Serena Badia has undergone heart surgery five times. Three of those procedures were back home in Spain where doctors told her she wouldn’t live past age 12.
She came to the U.S. with her mother and sister, hoping doctors here would be able to help where the Spanish surgeons failed. Serena, now age 14, has been seeing doctors in the U.S. for over a year as they attempt to rebuild her pulmonary artery.
But her treatment here is in jeopardy after immigration authorities told her family they have 33 days to leave the U.S. or risk not being able to return.
“If they don't let us come back to the United States, then I won't be able to get treated,” the 14-year-old told ABC News. “We don't know what to do because we don't want to be illegal here.”
“Yes, it’s very scary,” she added.
The Trump administration has started denying pleas by non-citizens who are trying to extend their time in the U.S. in order to treat severe medical conditions. Letters issued by the U.S. Citizenship and Immigration Services, and obtained by ABC News, tell those applying for medical relief that agency offices, "no longer consider deferred action requests," except for members of the military.
Former Vice President and 2020 candidate Joe Biden weighed in at a campaign stop Thursday, criticizing President Trump for “targeting” children with severe illnesses.
“We are running out of words to condemn the inhumanity of this administration,” Biden said in a statement. “There is no possible national security justification for further traumatizing sick kids at their most vulnerable.”
A 16-year-old with cystic fibrosis, a 13-year-old with muscular dystrophy and a 4-year-old girl with cerebral palsy are also among the children whose families received letters denying their applications.
They're represented by Anthony Marino, an immigration lawyer with the Irish International Immigrant Center.
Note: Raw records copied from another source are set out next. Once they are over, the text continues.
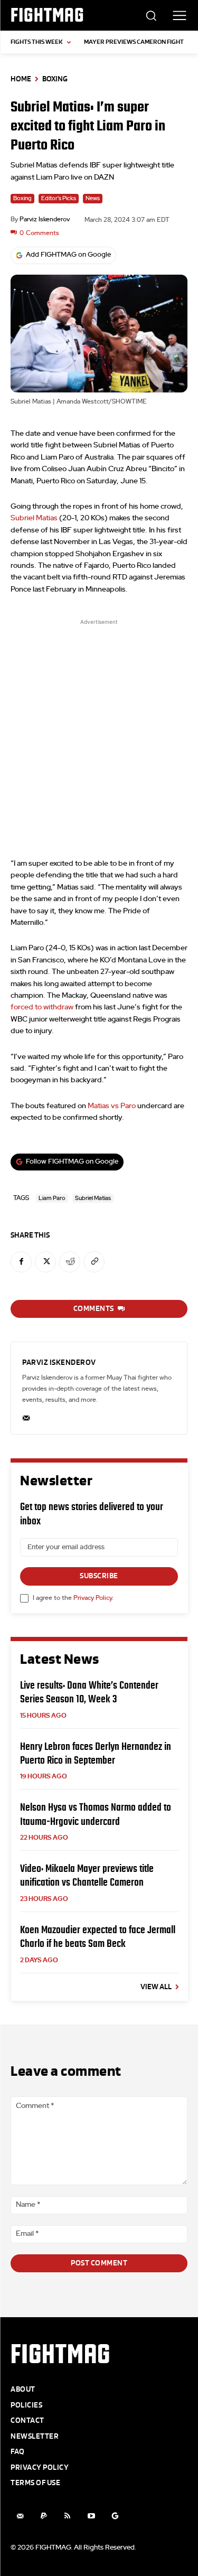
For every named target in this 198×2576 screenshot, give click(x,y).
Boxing (55, 78)
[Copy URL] (94, 1261)
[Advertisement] (99, 730)
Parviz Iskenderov (45, 219)
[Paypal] (43, 2516)
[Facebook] (21, 1261)
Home (21, 78)
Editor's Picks (58, 198)
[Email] (26, 1415)
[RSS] (67, 2516)
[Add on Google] (115, 2516)
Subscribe (99, 1575)
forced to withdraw (42, 1007)
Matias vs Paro (112, 1106)
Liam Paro (52, 1198)
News (93, 198)
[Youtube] (91, 2516)
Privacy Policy (92, 1598)
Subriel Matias (34, 518)
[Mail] (20, 2516)
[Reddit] (69, 1261)
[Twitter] (45, 1261)
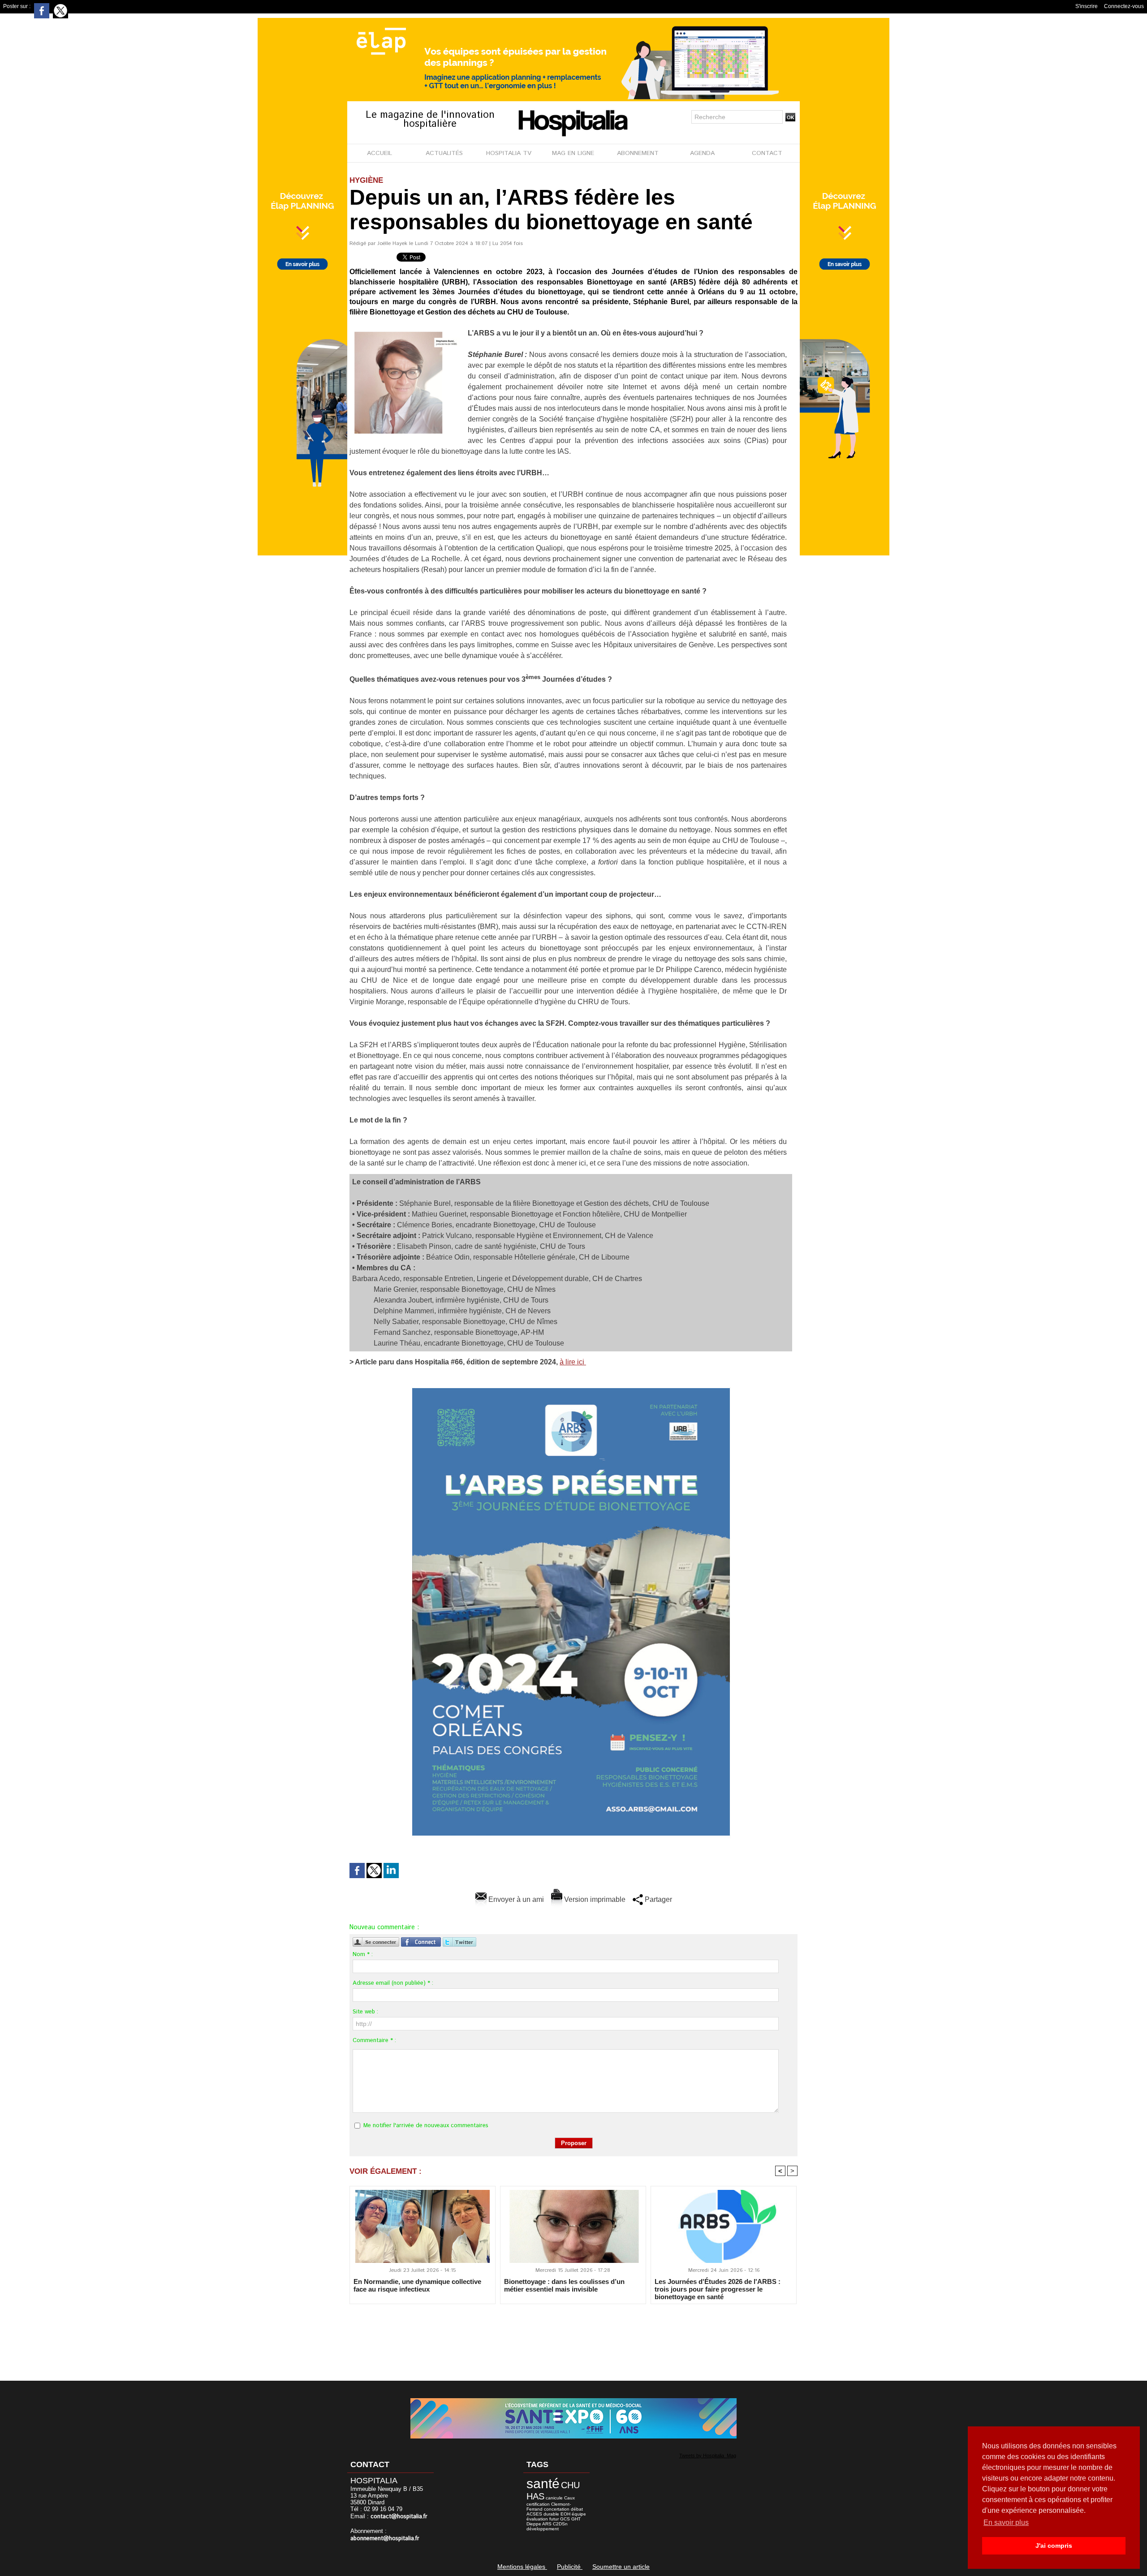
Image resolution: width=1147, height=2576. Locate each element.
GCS (565, 2518)
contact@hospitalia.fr (399, 2516)
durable (551, 2513)
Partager (657, 1899)
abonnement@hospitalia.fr (384, 2538)
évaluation (537, 2518)
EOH (565, 2513)
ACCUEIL (379, 153)
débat (577, 2509)
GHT (576, 2518)
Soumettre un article (621, 2566)
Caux (569, 2497)
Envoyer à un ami (515, 1899)
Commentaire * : (374, 2040)
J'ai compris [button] (1053, 2545)
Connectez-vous (1124, 6)
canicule (554, 2497)
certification (538, 2504)
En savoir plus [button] (1006, 2522)
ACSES (534, 2513)
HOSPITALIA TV (508, 153)
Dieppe (533, 2523)
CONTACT (767, 153)
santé (543, 2483)
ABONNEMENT (638, 153)
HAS (535, 2496)
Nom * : (363, 1954)
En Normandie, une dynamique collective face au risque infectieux (417, 2285)
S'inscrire (1086, 6)
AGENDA (702, 153)
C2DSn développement (547, 2526)
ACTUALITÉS (444, 153)
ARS (547, 2523)
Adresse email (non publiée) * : (393, 1983)
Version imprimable (593, 1899)
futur (554, 2518)
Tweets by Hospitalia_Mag (707, 2455)
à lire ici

He said the administration has effectively ended the program that ensures his clients have access to critical medical services.
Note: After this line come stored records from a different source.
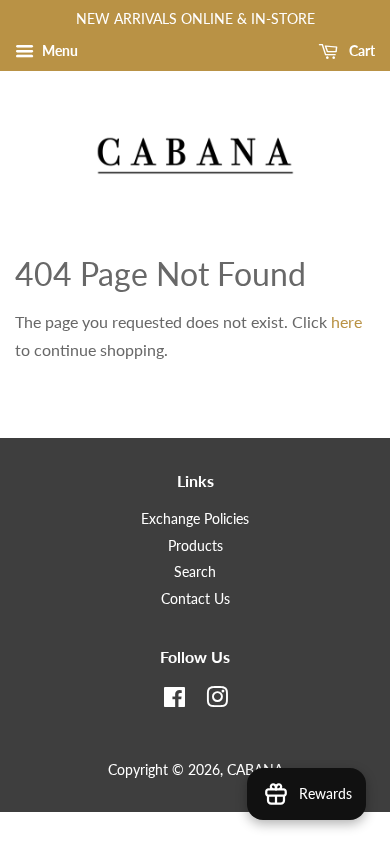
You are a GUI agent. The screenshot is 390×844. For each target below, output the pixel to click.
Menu (58, 50)
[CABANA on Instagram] (217, 701)
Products (195, 546)
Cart (360, 50)
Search (195, 572)
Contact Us (195, 599)
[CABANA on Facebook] (174, 701)
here (346, 321)
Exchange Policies (195, 519)
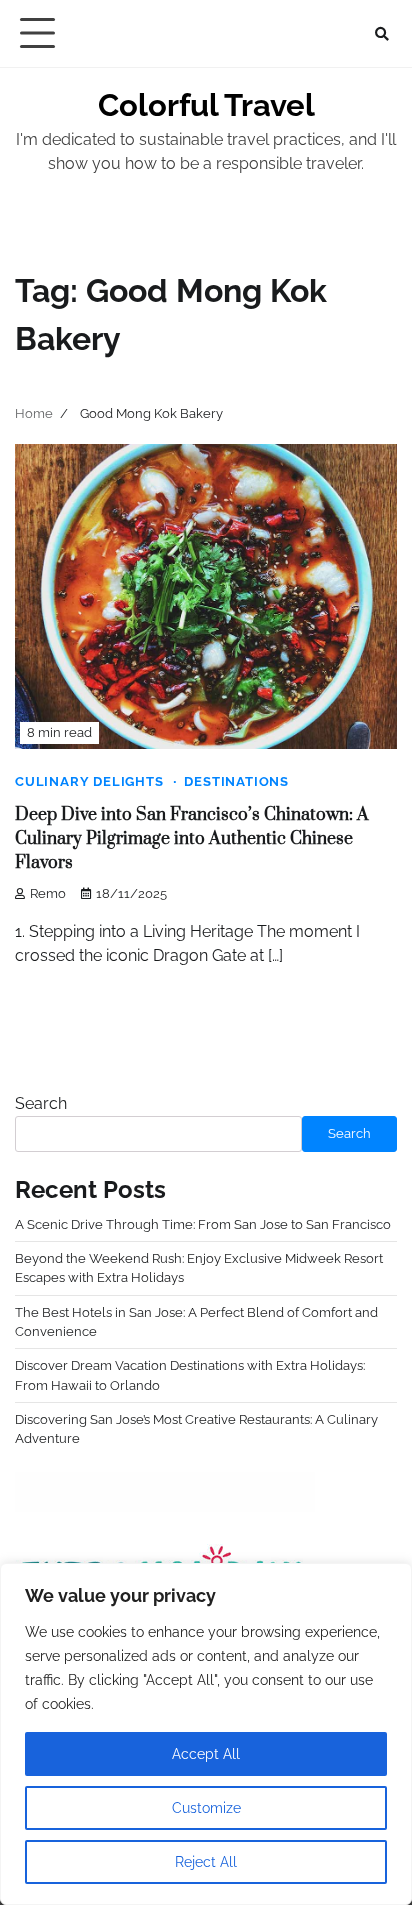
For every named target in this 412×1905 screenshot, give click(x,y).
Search (41, 1103)
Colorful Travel (206, 105)
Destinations (236, 781)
"People are terrified and confused," Marino told ABC News. "I don't know how people react to their government telling them to disconnect from lifesaving health care."
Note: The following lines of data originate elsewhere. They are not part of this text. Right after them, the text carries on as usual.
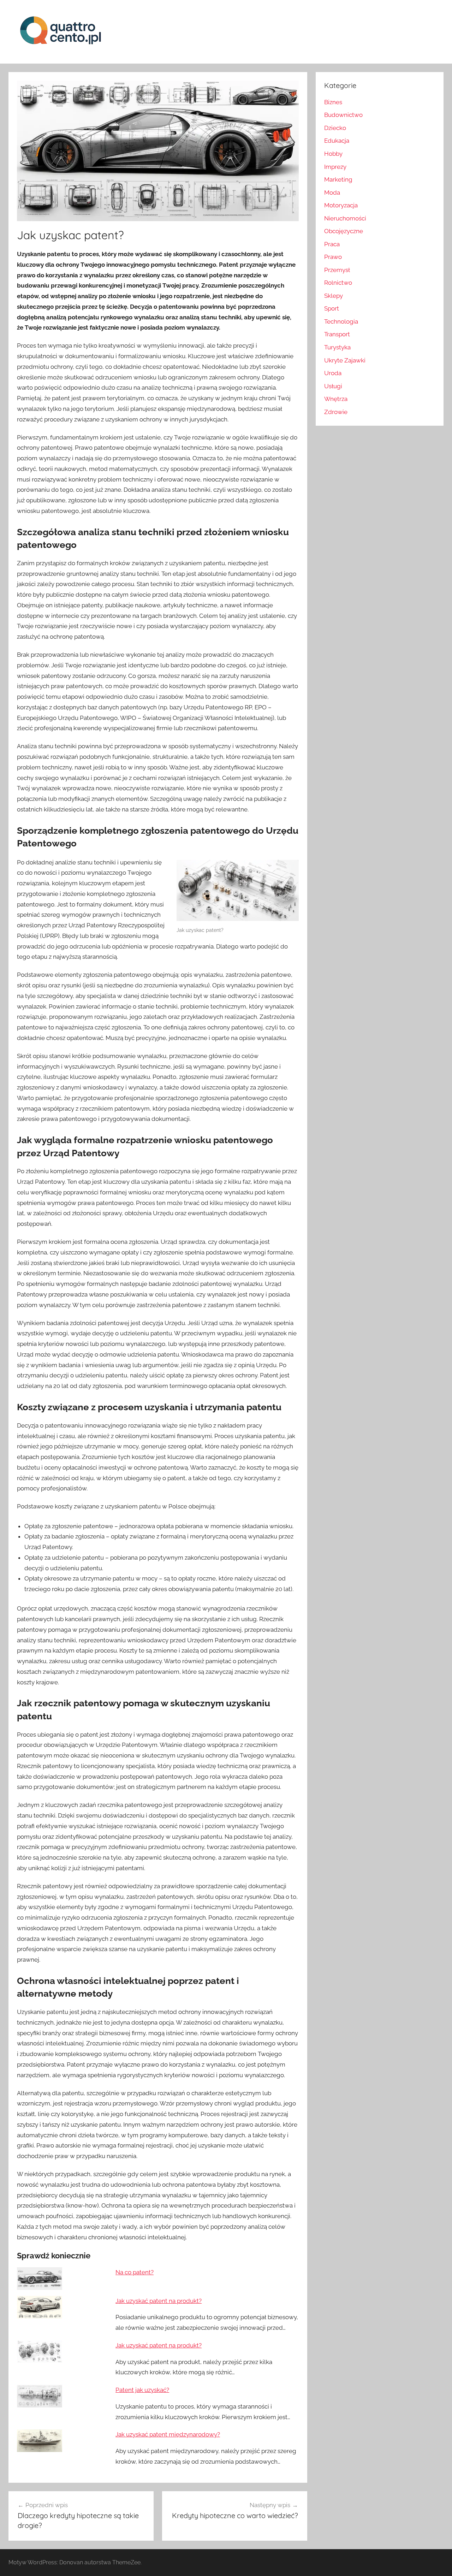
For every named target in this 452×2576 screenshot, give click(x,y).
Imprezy (335, 166)
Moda (332, 192)
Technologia (341, 321)
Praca (332, 244)
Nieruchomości (345, 218)
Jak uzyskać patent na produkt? (158, 2300)
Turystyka (337, 347)
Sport (331, 308)
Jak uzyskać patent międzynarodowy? (167, 2434)
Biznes (333, 102)
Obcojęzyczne (343, 231)
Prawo (333, 256)
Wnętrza (335, 398)
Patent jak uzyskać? (142, 2389)
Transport (337, 334)
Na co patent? (134, 2272)
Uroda (332, 373)
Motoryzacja (341, 205)
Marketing (338, 179)
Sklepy (333, 295)
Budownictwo (343, 114)
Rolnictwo (338, 282)
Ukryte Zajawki (344, 360)
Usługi (333, 386)
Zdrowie (335, 411)
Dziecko (335, 127)
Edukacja (336, 140)
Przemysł (337, 269)
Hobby (333, 153)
The letters warn that if they don't leave the within 33 days, it could make them ineligible to return to the U.S.
"You are not authorized to remain in the United States," the USCIS field office in Boston wrote in one letter. "If you fail to depart the United States within 33 days of the date of this letter, USCIS may issue you a Notice to Appear and Commence removal proceedings against you with the immigration court."
USCIS, the agency in charge of legal immigration and processing visas, told ABC News that "this does not mean the end of deferred action" but rather that any requests must be submitted to a different agency, U.S. Immigration and Customs Enforcement, which is the department in charge of deportations.
But the enforcement agency wasn't aware of the policy change until reports surfaced in the press, according to an ICE official. The agency doesn't have a process to accept the medical deferment applications that were previously reviewed by USCIS, the official said.
"ICE reviews each case on its own merits and exercises appropriate discretion after reviewing all the facts of each case," an ICE spokesperson said in a statement.
Marino's clients include a mix of citizens and non-citizens whose families are trying to avoid deportation. For example, one of Marino’s clients is the mother to the 4-year-old who suffers from cerebral palsy. The 4-year-old is a U.S. citizen, but her mother is not.
His clients may be able to pursue other ways to avoid deportation, but their options have been limited.
"What we do next is probably sue them," Marino said. "We're certainly keeping that option open."
ABC’s Anne Flaherty and Molly Nagle contributed to this report.